Work request: The response must consist of the lines below from the one with "Manuals (21, 9)" through the one with "[Zusammenfassung der Webseite in Gebärdensprache]", exactly as they appear and with both ends kept.

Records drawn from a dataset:
== Segment start ==

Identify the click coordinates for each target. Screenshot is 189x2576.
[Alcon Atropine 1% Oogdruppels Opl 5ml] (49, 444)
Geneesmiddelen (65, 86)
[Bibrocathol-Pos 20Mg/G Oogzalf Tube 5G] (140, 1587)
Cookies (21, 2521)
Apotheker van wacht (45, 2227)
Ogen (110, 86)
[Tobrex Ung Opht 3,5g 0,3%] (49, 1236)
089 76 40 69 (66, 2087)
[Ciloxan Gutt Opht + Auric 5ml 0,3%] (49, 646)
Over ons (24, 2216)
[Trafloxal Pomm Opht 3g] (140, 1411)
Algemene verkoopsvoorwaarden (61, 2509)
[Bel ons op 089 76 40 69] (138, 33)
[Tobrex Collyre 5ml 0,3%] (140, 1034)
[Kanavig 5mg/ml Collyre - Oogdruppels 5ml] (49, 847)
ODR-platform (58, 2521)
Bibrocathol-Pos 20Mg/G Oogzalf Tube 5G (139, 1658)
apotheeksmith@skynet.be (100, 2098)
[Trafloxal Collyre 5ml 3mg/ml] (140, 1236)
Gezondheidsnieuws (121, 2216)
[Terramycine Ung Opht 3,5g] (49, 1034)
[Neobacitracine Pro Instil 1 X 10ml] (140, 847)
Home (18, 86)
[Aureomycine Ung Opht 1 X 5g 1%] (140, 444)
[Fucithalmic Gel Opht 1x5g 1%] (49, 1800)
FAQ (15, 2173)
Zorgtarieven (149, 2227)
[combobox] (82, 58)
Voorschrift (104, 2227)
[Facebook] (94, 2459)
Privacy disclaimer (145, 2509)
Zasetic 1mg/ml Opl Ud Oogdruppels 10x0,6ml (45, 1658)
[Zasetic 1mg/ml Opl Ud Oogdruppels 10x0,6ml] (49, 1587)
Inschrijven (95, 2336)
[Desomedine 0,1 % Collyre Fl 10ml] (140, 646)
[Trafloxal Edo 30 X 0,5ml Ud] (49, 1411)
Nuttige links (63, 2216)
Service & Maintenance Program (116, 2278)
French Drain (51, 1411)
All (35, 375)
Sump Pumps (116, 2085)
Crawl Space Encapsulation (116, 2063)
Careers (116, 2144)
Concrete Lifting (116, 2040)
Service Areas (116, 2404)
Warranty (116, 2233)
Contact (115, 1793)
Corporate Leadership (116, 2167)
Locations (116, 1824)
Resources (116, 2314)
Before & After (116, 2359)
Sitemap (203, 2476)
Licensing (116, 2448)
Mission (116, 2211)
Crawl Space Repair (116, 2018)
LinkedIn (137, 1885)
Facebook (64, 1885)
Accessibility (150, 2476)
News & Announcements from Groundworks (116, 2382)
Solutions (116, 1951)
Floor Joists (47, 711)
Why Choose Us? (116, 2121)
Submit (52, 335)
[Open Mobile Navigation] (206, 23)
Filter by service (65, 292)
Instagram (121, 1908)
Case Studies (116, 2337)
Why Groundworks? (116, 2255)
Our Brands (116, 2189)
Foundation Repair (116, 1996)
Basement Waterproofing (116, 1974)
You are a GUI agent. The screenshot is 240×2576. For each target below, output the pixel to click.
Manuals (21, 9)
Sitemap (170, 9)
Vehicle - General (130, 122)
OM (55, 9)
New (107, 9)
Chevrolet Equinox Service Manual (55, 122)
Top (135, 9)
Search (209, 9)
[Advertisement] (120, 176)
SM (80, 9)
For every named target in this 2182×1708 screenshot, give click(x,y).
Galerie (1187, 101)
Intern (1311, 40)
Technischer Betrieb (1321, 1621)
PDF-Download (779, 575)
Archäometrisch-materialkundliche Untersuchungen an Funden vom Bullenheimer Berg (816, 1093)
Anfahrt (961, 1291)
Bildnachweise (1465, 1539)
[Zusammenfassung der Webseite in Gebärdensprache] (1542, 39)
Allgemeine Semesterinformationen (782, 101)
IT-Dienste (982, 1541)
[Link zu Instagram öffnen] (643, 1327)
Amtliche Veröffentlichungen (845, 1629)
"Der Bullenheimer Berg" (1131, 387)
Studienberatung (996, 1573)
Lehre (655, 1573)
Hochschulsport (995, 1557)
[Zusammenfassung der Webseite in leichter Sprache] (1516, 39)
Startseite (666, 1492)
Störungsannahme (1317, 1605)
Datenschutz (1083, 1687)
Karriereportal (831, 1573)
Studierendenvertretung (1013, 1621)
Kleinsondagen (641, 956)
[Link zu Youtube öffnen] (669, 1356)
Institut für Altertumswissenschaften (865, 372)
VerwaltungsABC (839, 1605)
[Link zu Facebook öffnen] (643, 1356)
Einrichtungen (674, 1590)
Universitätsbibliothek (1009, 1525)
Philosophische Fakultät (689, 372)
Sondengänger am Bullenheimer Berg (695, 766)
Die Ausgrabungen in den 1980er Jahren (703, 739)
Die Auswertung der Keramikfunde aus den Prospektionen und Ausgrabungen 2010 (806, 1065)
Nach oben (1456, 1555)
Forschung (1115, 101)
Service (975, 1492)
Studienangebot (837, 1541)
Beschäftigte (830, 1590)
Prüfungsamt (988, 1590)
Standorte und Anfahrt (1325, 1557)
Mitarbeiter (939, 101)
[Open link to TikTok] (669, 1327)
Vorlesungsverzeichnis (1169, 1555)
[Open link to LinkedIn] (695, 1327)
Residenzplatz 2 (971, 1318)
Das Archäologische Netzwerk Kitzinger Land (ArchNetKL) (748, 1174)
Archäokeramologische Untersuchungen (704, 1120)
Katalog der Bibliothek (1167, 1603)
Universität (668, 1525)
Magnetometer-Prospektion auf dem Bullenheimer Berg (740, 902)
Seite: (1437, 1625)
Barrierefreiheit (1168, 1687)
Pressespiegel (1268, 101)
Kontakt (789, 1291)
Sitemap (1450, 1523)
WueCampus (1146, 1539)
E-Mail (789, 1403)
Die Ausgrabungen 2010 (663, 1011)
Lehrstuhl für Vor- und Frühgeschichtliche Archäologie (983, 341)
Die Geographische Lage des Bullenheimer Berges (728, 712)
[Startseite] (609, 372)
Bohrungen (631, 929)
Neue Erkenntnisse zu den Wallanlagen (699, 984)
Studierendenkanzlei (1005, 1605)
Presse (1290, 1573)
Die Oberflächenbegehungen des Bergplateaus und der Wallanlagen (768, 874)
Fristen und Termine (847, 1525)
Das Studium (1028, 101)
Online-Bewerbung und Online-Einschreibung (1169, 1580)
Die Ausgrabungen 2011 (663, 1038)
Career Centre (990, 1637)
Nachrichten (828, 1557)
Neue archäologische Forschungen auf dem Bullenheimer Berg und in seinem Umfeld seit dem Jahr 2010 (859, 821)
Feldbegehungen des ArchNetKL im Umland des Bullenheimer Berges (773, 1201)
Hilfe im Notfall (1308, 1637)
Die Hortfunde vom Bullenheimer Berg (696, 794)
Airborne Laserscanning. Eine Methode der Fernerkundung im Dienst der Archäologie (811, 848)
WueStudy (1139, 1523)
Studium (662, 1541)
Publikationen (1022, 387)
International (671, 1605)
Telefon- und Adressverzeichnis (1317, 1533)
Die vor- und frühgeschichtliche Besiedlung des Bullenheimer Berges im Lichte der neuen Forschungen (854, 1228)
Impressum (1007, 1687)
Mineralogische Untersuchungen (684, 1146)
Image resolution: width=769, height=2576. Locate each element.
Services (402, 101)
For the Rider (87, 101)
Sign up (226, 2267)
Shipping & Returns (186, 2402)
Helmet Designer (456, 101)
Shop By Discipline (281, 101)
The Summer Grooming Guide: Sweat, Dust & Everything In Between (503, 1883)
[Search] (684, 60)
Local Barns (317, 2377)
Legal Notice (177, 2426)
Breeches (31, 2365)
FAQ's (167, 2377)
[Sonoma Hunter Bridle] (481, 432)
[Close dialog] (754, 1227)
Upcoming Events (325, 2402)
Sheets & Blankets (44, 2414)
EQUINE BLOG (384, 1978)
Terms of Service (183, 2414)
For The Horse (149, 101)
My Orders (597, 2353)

== Segment end ==

Response below:
Manuals (21, 9)
Sitemap (170, 9)
Vehicle - General (130, 122)
OM (55, 9)
New (107, 9)
Chevrolet Equinox Service Manual (55, 122)
Top (135, 9)
Search (209, 9)
[Advertisement] (120, 176)
SM (80, 9)
For every named target in this 2182×1708 screenshot, give click(x,y).
Galerie (1187, 101)
Intern (1311, 40)
Technischer Betrieb (1321, 1621)
PDF-Download (779, 575)
Archäometrisch-materialkundliche Untersuchungen an Funden vom Bullenheimer Berg (816, 1093)
Anfahrt (961, 1291)
Bildnachweise (1465, 1539)
[Zusammenfassung der Webseite in Gebärdensprache] (1542, 39)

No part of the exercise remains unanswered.